▶ **Task to complete**:
Take the lines below from the one with "Open the Bookmarks icon" through the one with "Click the functions" and print only them, exactly. Don't print the pictures.
■ ■ ■ ■ ■ ■ ■
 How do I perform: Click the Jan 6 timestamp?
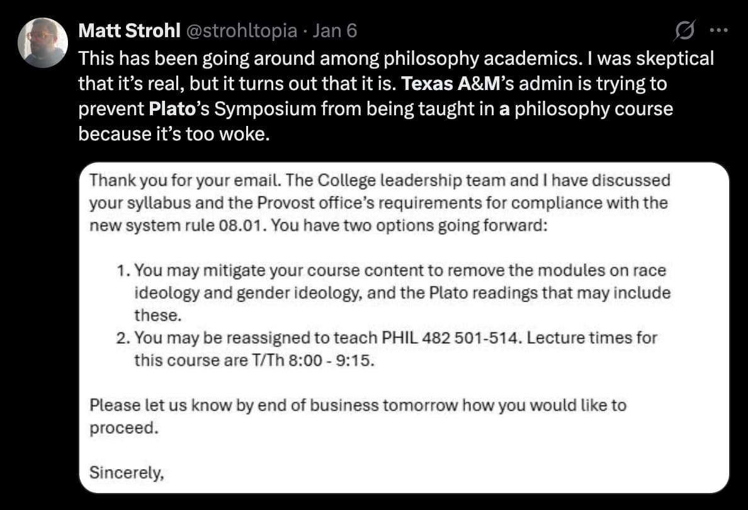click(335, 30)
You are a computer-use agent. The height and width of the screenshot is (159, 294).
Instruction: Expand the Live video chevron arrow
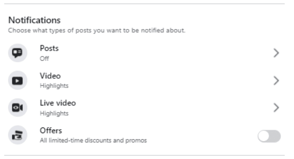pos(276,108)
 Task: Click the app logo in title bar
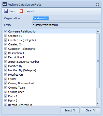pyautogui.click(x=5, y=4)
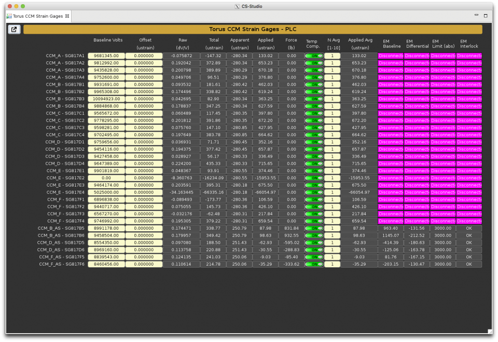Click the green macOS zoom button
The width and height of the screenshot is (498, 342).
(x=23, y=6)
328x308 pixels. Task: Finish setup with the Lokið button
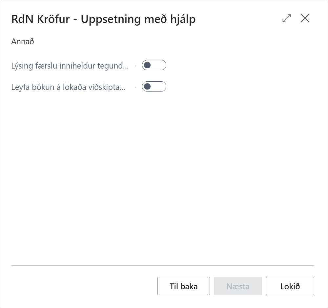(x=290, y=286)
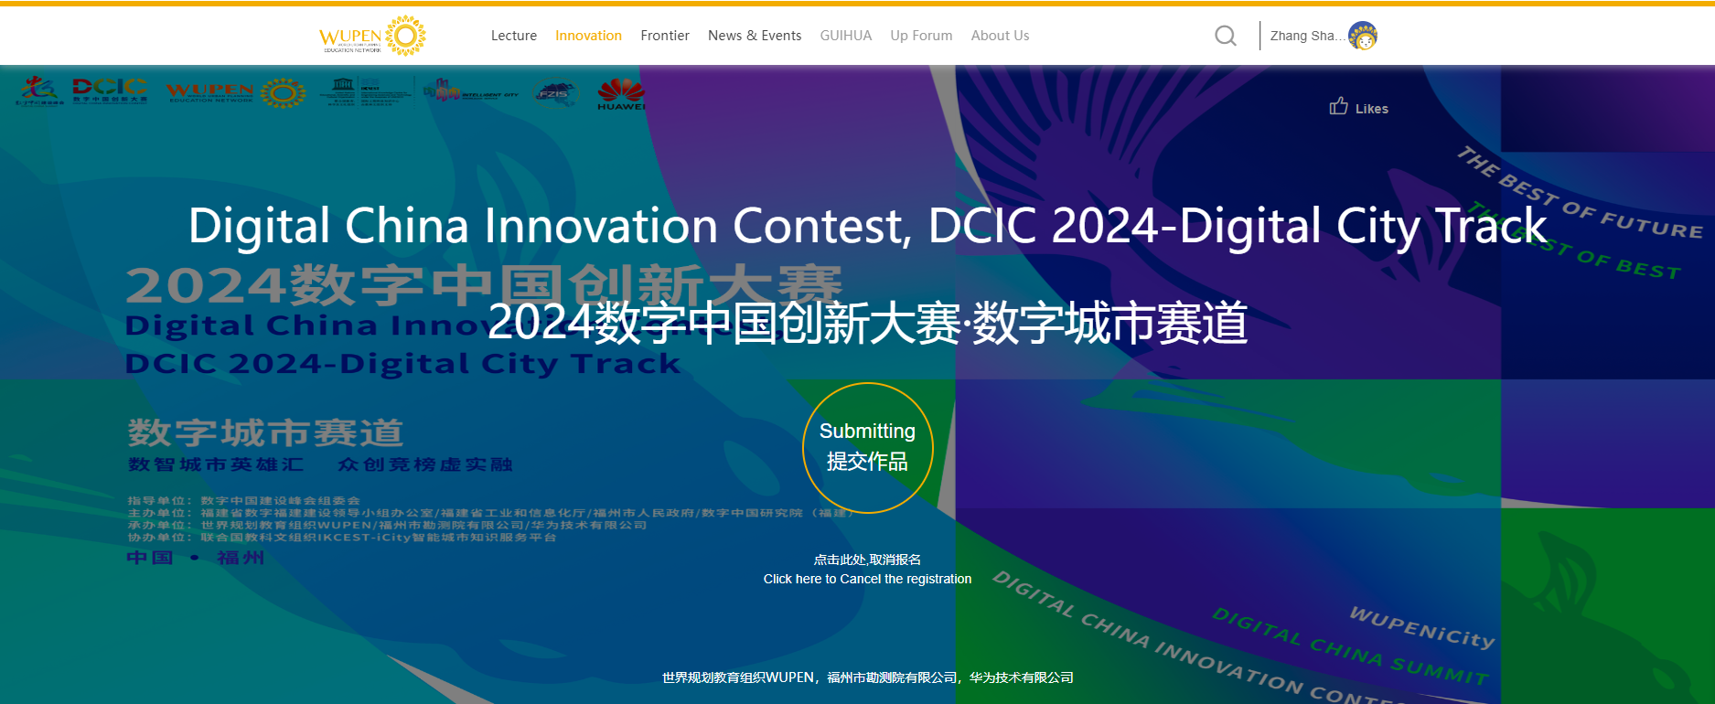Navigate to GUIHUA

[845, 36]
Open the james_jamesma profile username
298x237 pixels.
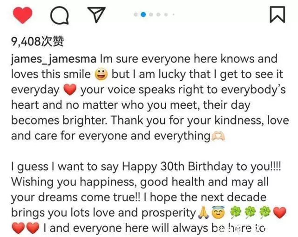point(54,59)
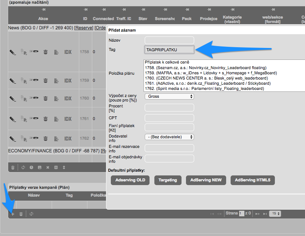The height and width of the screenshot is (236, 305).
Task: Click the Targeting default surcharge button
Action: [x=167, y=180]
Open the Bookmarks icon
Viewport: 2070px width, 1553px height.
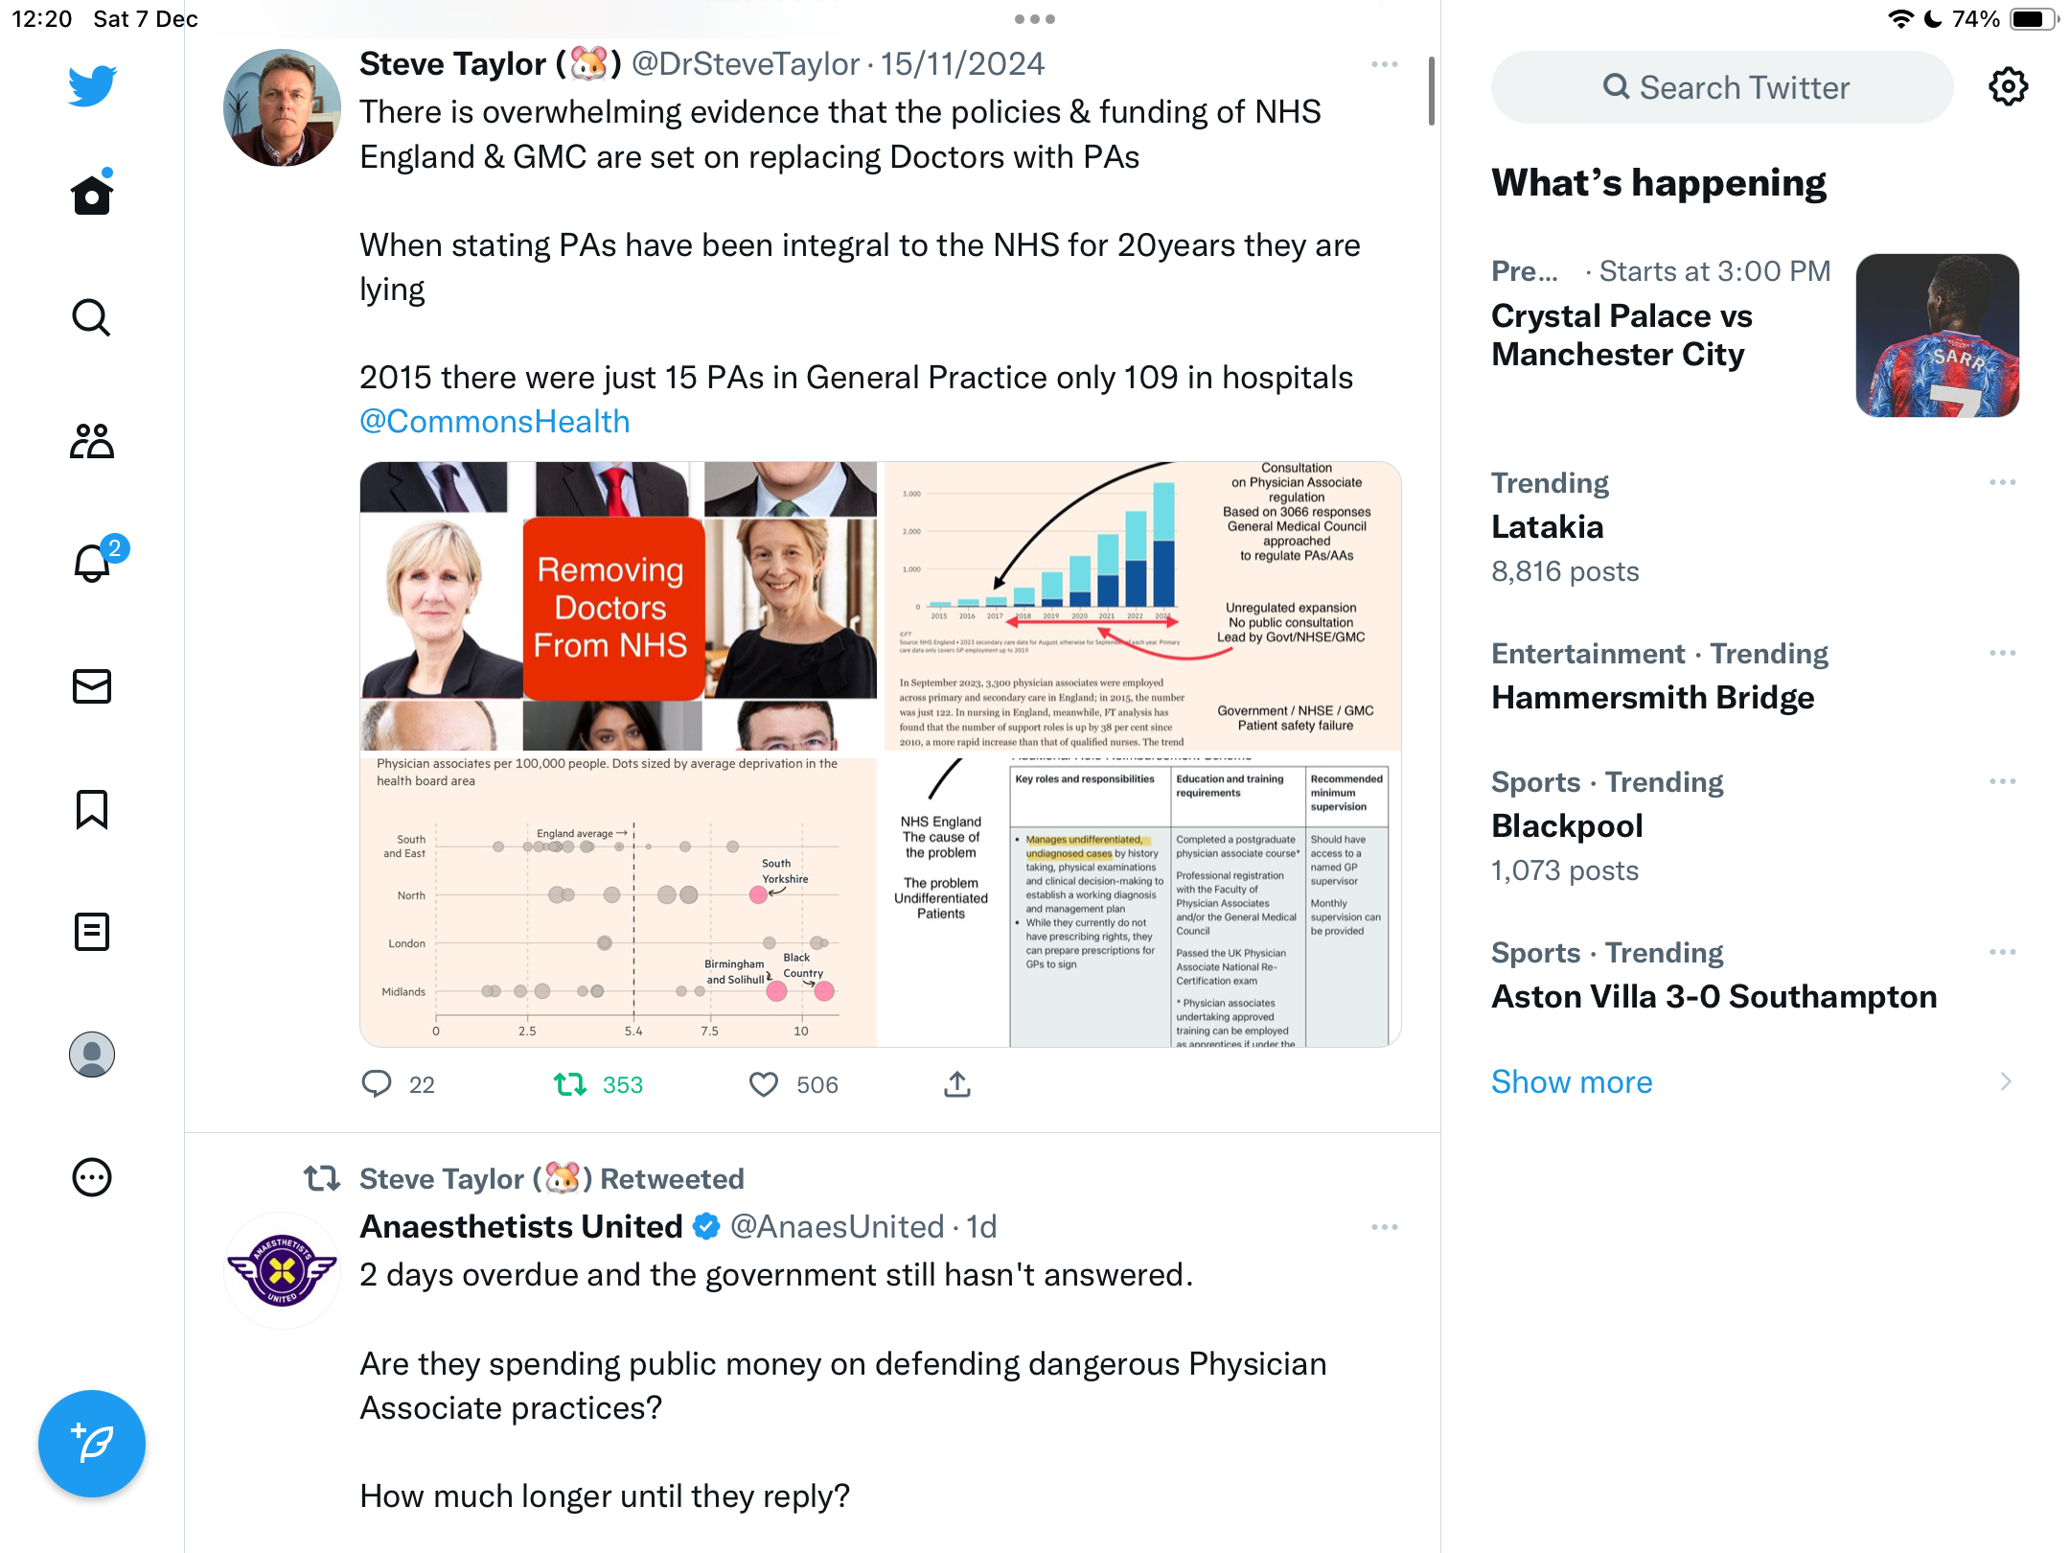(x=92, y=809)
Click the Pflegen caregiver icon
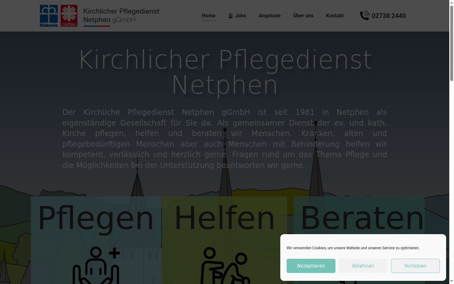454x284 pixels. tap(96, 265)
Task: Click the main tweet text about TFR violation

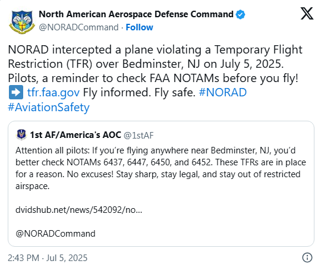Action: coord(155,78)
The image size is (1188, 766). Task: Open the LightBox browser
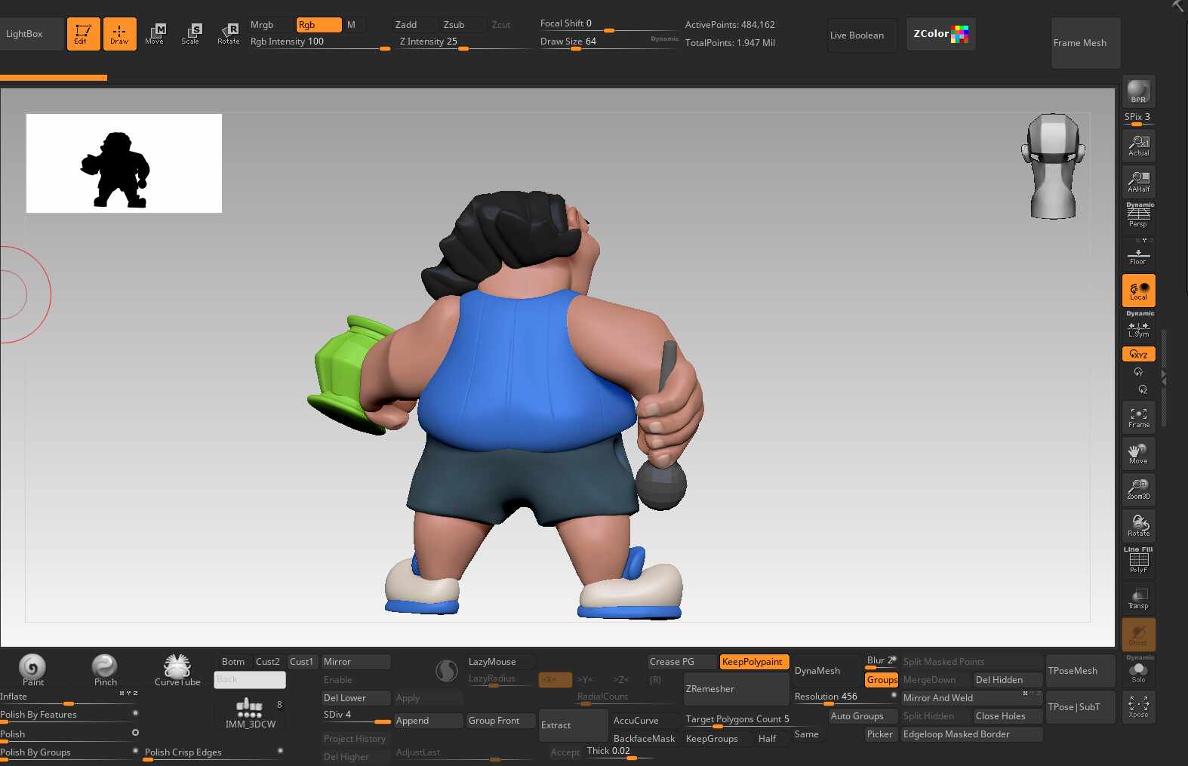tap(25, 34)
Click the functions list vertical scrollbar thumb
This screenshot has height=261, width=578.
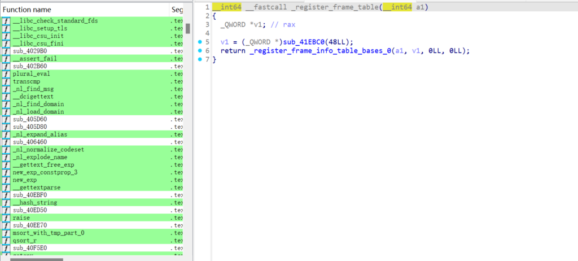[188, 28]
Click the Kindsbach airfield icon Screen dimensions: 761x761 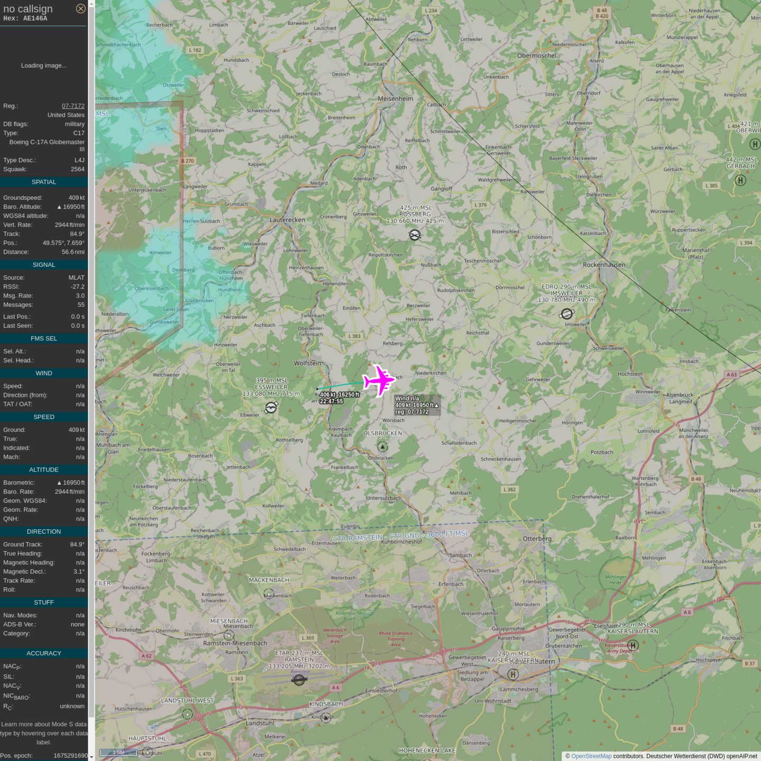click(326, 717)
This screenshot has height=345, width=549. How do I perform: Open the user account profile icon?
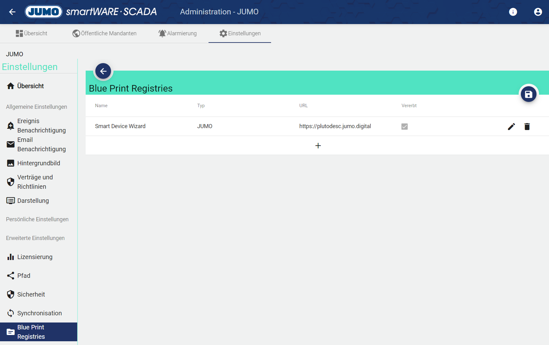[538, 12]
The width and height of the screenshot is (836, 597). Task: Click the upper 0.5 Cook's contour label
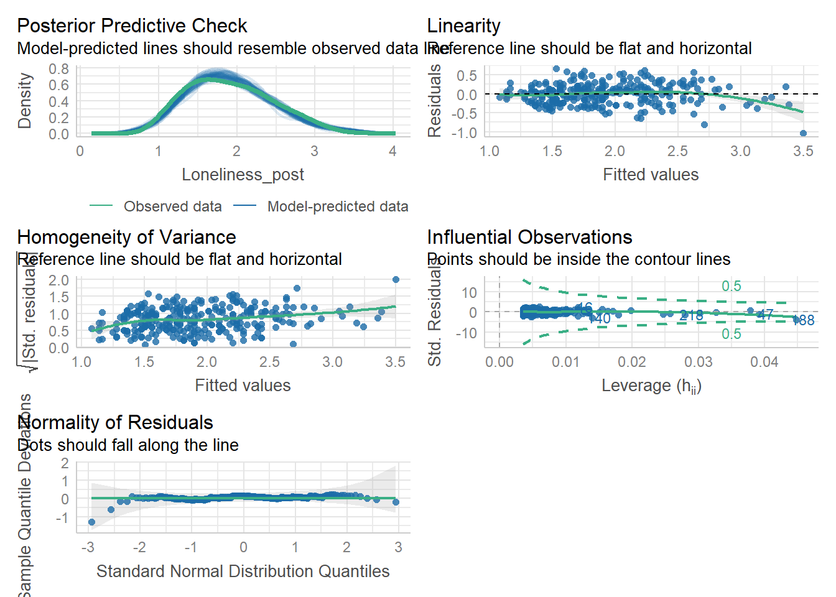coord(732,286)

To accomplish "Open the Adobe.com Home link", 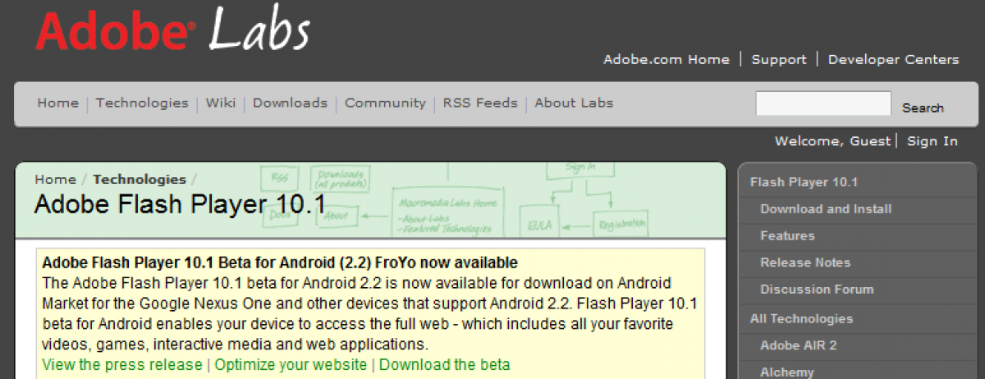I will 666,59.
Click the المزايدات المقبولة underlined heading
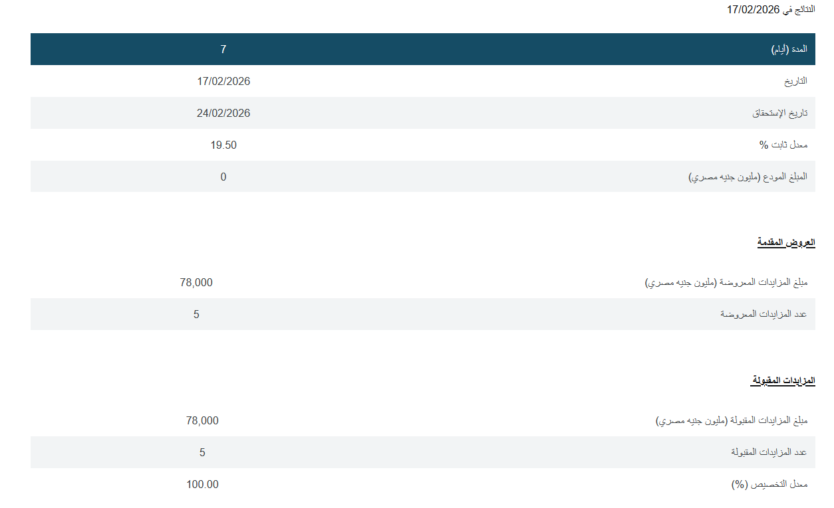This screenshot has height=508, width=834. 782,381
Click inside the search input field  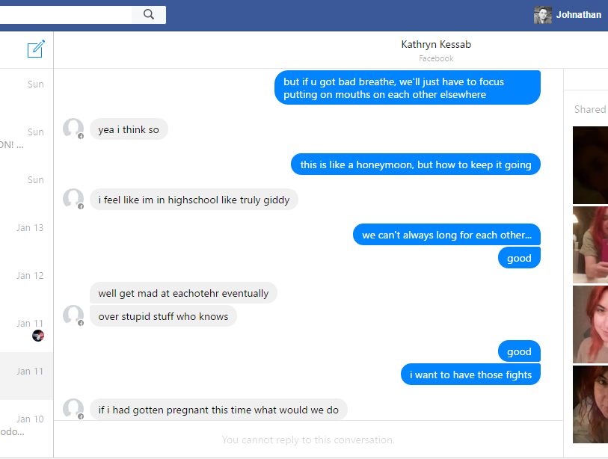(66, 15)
■ ■ ■ ■ ■ ■ ■
▶ **The answer**:
Open the Bookmarks icon
Viewport: 2070px width, 1553px height.
(x=92, y=809)
Click the Pflegen caregiver icon
454x284 pixels. tap(96, 265)
Task: Click the main tweet text about TFR violation

Action: coord(155,78)
The image size is (1188, 766). Task: Open the LightBox browser
tap(25, 34)
Click the functions list vertical scrollbar thumb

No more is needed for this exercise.